Atopic dermatitis typically starts in childhood, but can first occur in adulthood as well. It often leads to severe itching. Atopic dermatitis can be triggered by various allergens including foods and environmental allergens (i.e dust mites). Allergy testing will help identify the triggers. The mainstays of treatment for Atopic Dermatitis are identifying the trigger, strict avoidance, and topical therapies. In moderate to severe cases of atopic dermatitis in adults not controlled with avoidance measures or topical therapies, dupilumab (Dupixent) is an injectable medication given every 2 weeks that targets a specific inflammatory mediator in atopic dermatitis.
Contact dermatitis is a type of hypersensitivity reaction to a substance that comes in contact with the skin. Common examples of contact allergens include nickel, fragrances and latex. Poison ivy (Rhus Dermatitis) is an example of a type of Contact Dermatitis. The rash of contact dermatitis is very itchy and appears either as red bumps or blisters. Contact dermatitis can be diagnosed via patch testing. This helps identify a specific chemical that is causing the inflammatory response on the skin.

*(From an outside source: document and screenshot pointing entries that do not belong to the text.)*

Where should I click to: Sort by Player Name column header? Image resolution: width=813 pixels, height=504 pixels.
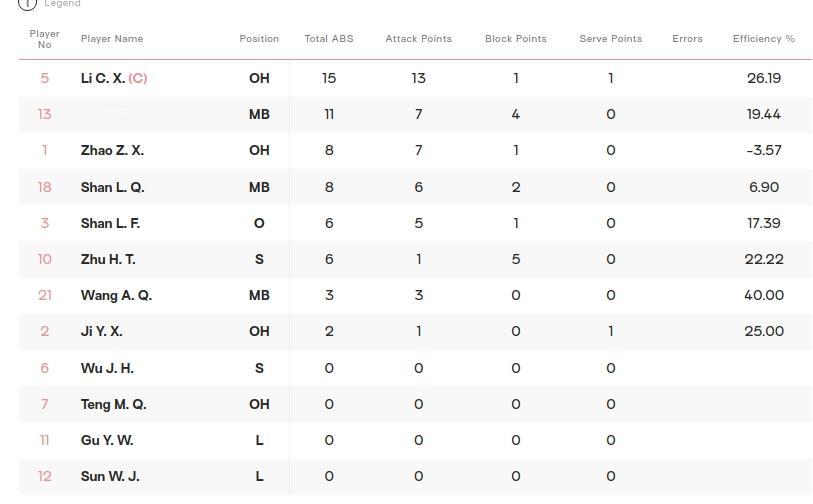(112, 39)
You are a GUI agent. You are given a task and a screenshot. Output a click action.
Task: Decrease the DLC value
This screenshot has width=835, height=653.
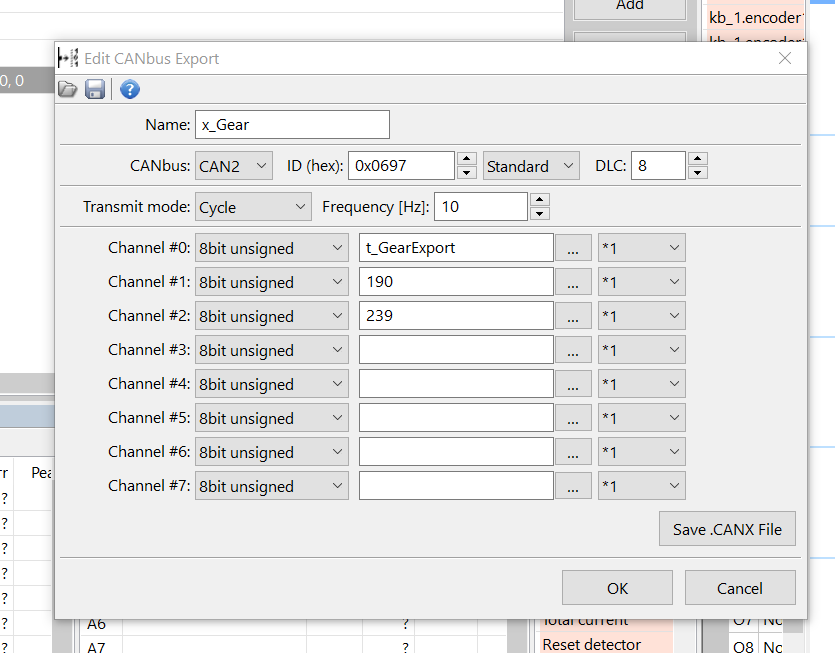698,173
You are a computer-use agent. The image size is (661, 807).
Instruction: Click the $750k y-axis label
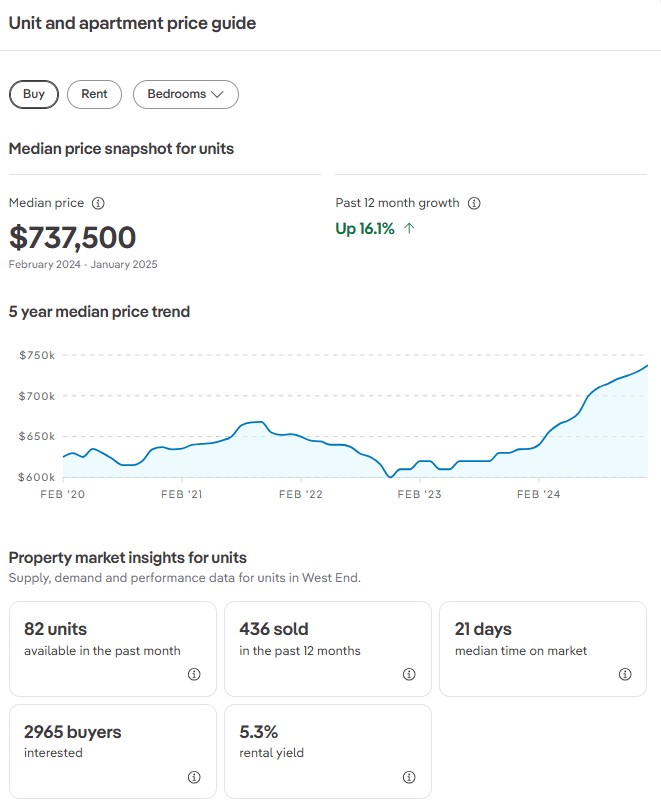coord(36,355)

Urticaria, or hives is a skin rash characterized by raised, red, blanching lesions. Each hive typically lasts less than 24 hours, but a person may have hives for hours, weeks, months, or even years. Hives lasting less than 6 weeks is called Acute Urticaria. Typical triggers for Acute Urticaria include food allergies, medication allergies, or a viral infection. If you experience hives, we will take a comprehensive medical history in order to identify the underlying cause. If appropriate, allergy testing may be performed. Daily hives lasting more than 6 weeks is called Chronic Urticaria. When a patient meets the diagnostic criteria for Chronic Urticaria, allergies become a much less likely cause of the hives. We need to consider the hives as a presentation of an underlying medical condition. Therefore, we will order laboratory testing to assess for any possible causes of the hives such as an autoimmune or infectious condition. Treatment of hives includes eliminating or treating any underlying cause. If an underlying reason for the hives is not identified (Chronic Idiopathic Urticaria), symptomatic treatment is appropriate. Medications used to treat Acute and Chronic Urticaria include antihistamines, H2-Blockers, leukotriene antagonists, and anti-IgE therapy (omalizumab).
Angioedema is defined as swelling without itchiness or significant redness. It can be caused by medications. ACE Inhibitors are a group of medications commonly associated with angioedema. Aspirin and NSAIDs can also lead to swelling. Angioedema can occur as part of an underlying diagnosis such as Hereditary Angioedema (HAE) or Acquired Angioedema. These conditions occur secondary to a deficiency or defect in an enzyme called C1Esterase Inhibitor. Treatment of Angioedema depends on the underlying cause.